**** Excerpted data

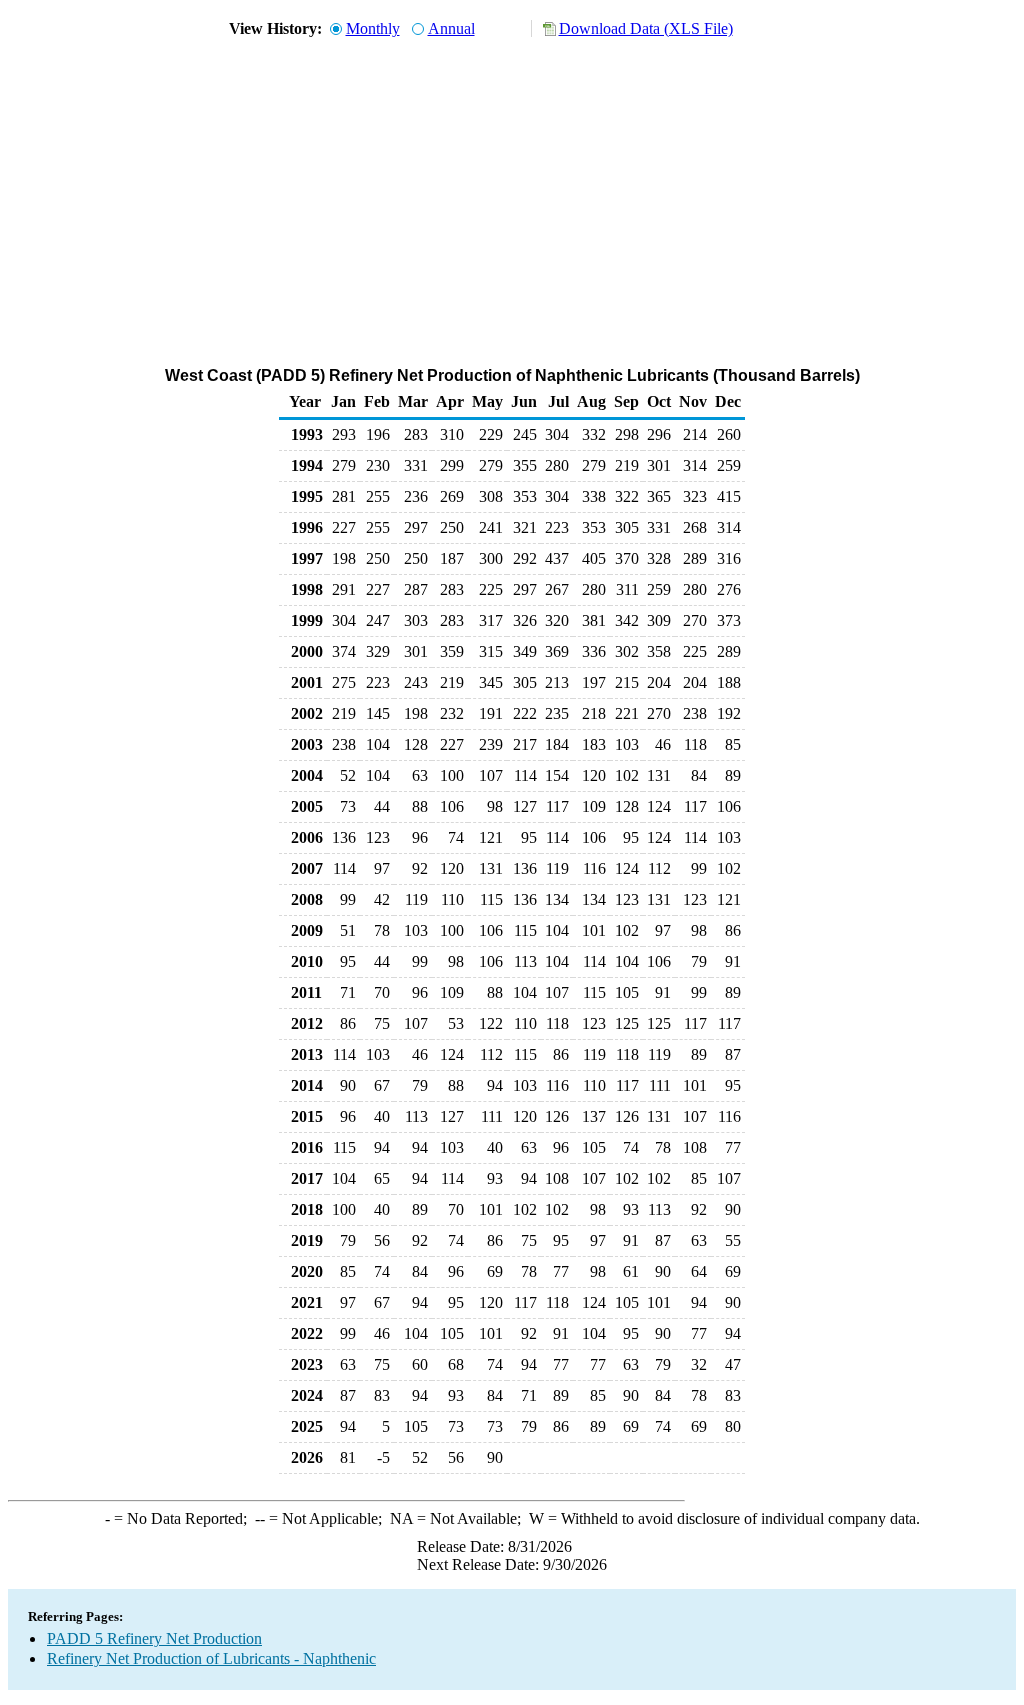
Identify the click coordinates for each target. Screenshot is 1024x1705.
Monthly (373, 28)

********
**** Excerpted data

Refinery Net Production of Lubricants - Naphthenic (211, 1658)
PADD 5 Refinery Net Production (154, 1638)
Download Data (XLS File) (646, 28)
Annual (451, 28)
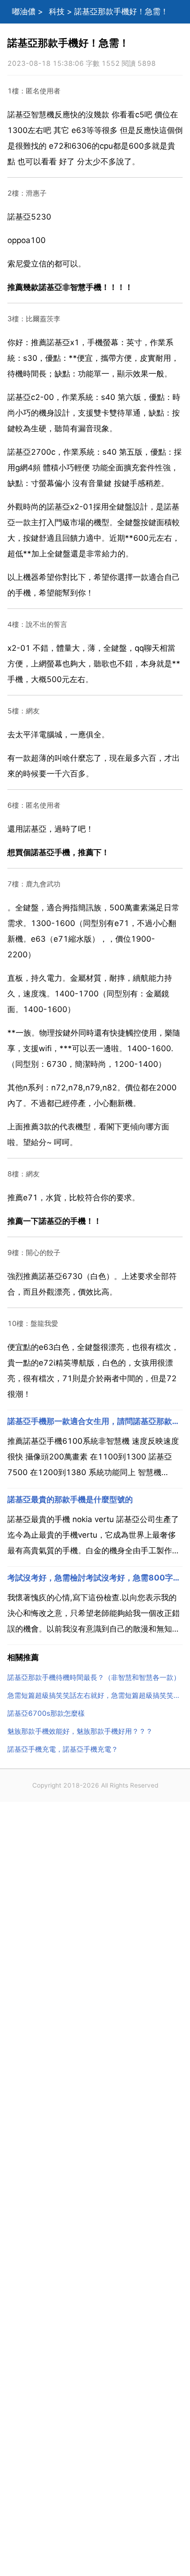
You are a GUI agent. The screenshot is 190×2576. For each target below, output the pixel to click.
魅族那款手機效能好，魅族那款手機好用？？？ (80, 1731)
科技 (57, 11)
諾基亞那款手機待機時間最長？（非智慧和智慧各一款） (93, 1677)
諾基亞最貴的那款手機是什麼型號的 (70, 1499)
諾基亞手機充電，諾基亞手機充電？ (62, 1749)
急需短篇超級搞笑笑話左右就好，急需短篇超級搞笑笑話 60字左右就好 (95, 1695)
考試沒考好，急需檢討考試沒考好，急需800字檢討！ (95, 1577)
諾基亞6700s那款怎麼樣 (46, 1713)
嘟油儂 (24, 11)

********

[What is expected] Respond with a number only, the count of lines in the entries where the string "each" occurs.

[Answer section] 2